TypeError: Couldn't cast array of type int64 while mapping the dataset

I am trying to finetune LayoutLMV2 model for document image classification but in preprocessing stage I am getting error. Can some one please help me in fixing the error.

dataset = Dataset.from_pandas(df_copy)
    features: ['Image_File_Path', 'Label'],
    num_rows: 12

this is the code

# we need to define custom features
path = './Image FIle/'

features = Features({
    'image': Array3D(dtype="int64", shape=(3, 224, 224)),
    'input_ids': Sequence(feature=Value(dtype='int64')),
    'attention_mask': Sequence(Value(dtype='int64')),
    'token_type_ids': Sequence(Value(dtype='int64')),
    'bbox': Array2D(dtype="int64", shape=(512, 4)),
    'labels': Sequence(Value(dtype='int64')),

def preprocess_data(examples):
  # take a batch of images
  images = [Image.open(os.path.join(path, file)).convert("RGB") for file in examples['Image_File_Path']]
  encoded_inputs = processor(images, padding="max_length", truncation=True)
  # add labels
  encoded_inputs["labels"] = [label2id[label] for label in examples["Label"]]
  return encoded_inputs

encoded_dataset = dataset.map(preprocess_data, remove_columns=dataset.column_names, features=features, batched=True, batch_size=2)

this is the error

**TypeError**: Couldn't cast array of type int64 to Sequence(feature=Value(dtype='int64', id=None), length=-1, id=None)

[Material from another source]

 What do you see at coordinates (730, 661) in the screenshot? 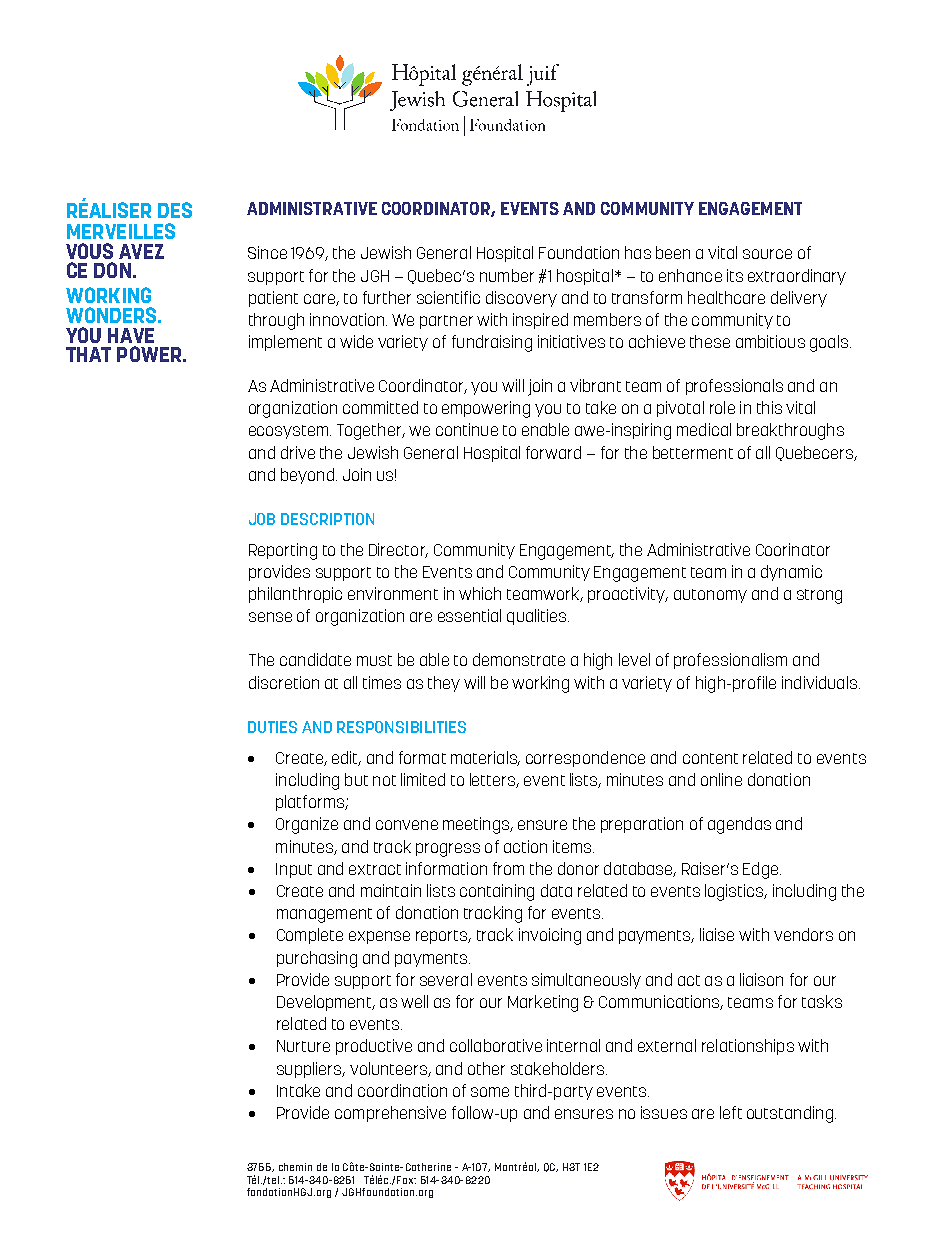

It seems like the cast fails on the labels column - preprocess_data returns a single label per example, so the correct feature type for it would be Value("int64").

Thanks for the guidance,
I change the code as you guided but still getting the same error can you please help me.

This is not what I meant. What I meant is that the value of the labels key in the features dictionary should be Value("int64") (not the current Sequence(Value("int64")) ).

Thanks for the reply,
This is what I did in the data frame it is int64 but when I load the data frame to huggingface dataset it is showing int.
Can you please guide me what to do next.

I know this is very old question but still answering it. When I got same error I came here but not resolved error from this thread. After review few notebooks I resolved error.

Try this:

from datasets import Features, Sequence, ClassLabel, Value, Array2D, Array3D

# we need to define custom features
features = Features({
    'pixel_values': Array3D(dtype="float32", shape=(3, 224, 224)),
    'input_ids': Sequence(feature=Value(dtype='int64')),
    'attention_mask': Sequence(Value(dtype='int64')),
    'bbox': Array2D(dtype="int64", shape=(512, 4)),
#     'labels': ClassLabel(num_classes=len(labels), names=labels),
def prepare_examples(examples):
    images = [Image.open(path).convert("RGB").resize(size=(224,224)) for path in examples['image_path']]
    words = examples[text_column_name]
    boxes = examples[boxes_column_name]
    word_labels = [[label2id[label]] for label in examples["label"]]
    encoding = processor(images, words, boxes=boxes,word_labels=word_labels,
                       truncation=True, padding='max_length')

It worked for me. My labels were in string from the start so I used dict label2id to convert string to number and storing into list. As I am using dict I am mentioning ClassLabel in labels.